--- Directions ---
Pictures aside, copy exactly each line from the one that holds "You are a computer-use" through the last line of the records below.

Records from a dataset
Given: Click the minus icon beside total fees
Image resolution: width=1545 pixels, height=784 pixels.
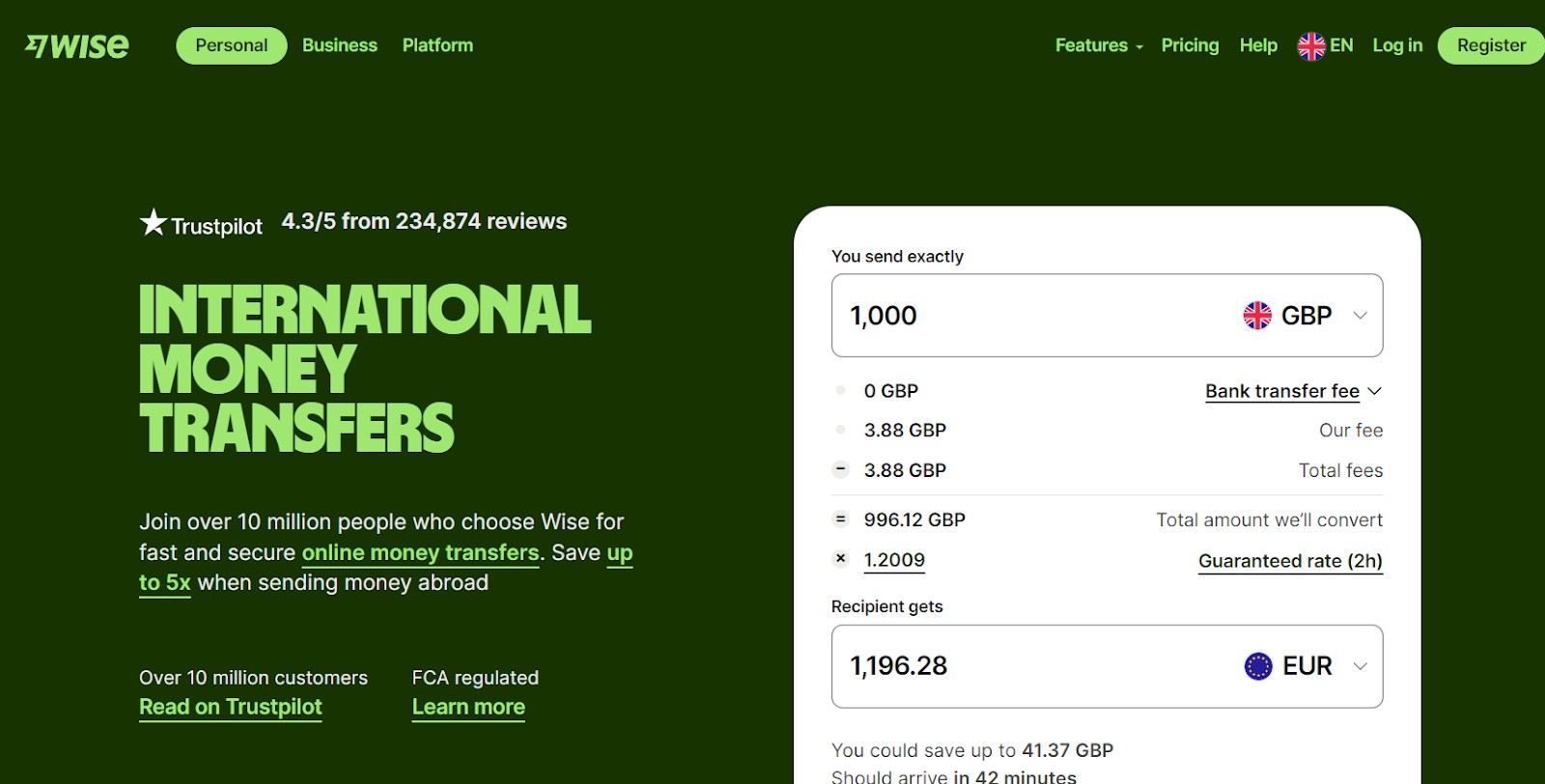Looking at the screenshot, I should point(840,470).
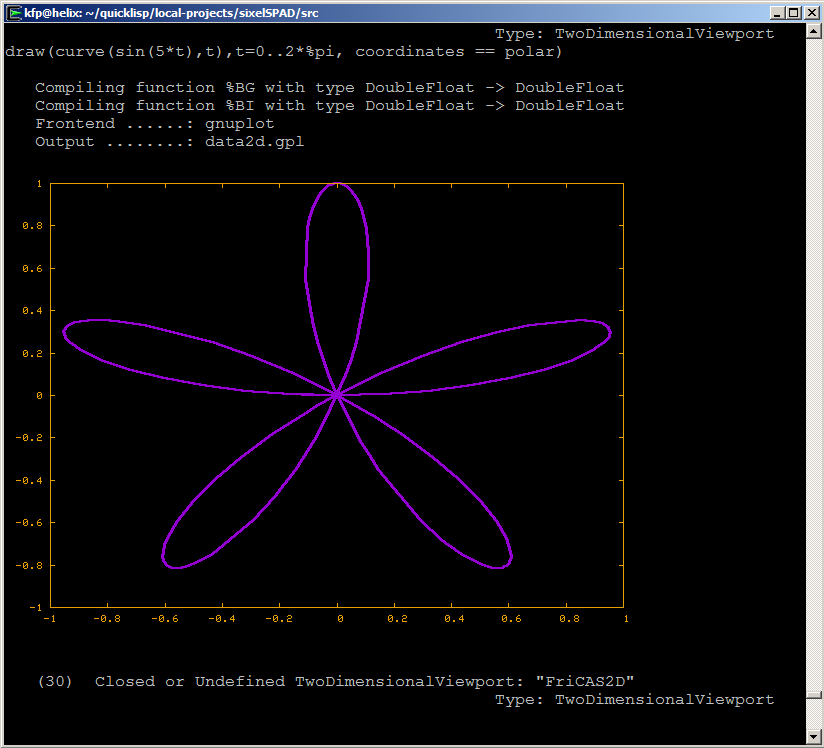
Task: Click the PuTTY terminal icon in title bar
Action: [14, 13]
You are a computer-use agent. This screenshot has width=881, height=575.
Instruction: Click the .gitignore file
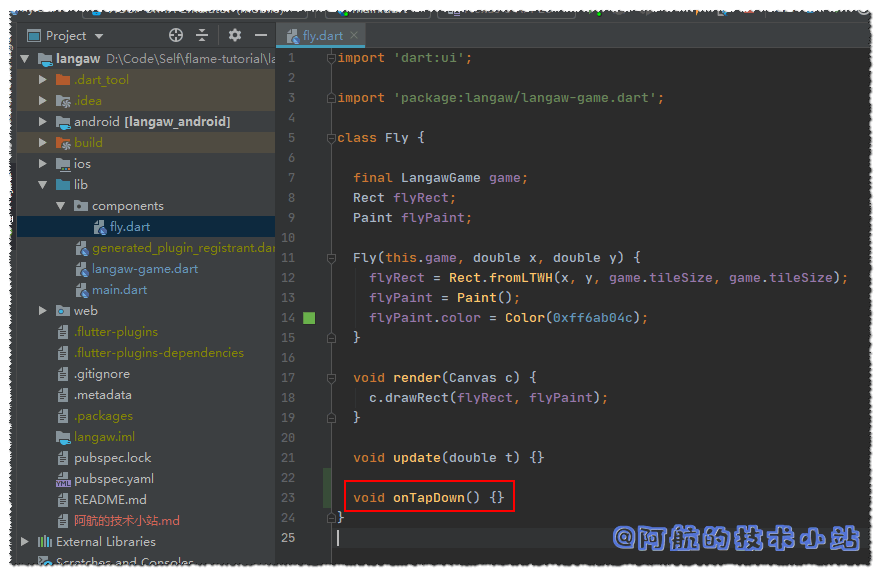click(101, 374)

--- Response to this task ---
You are a computer-use agent. This screenshot has width=881, height=575.
Instruction: Click the .gitignore file
click(101, 374)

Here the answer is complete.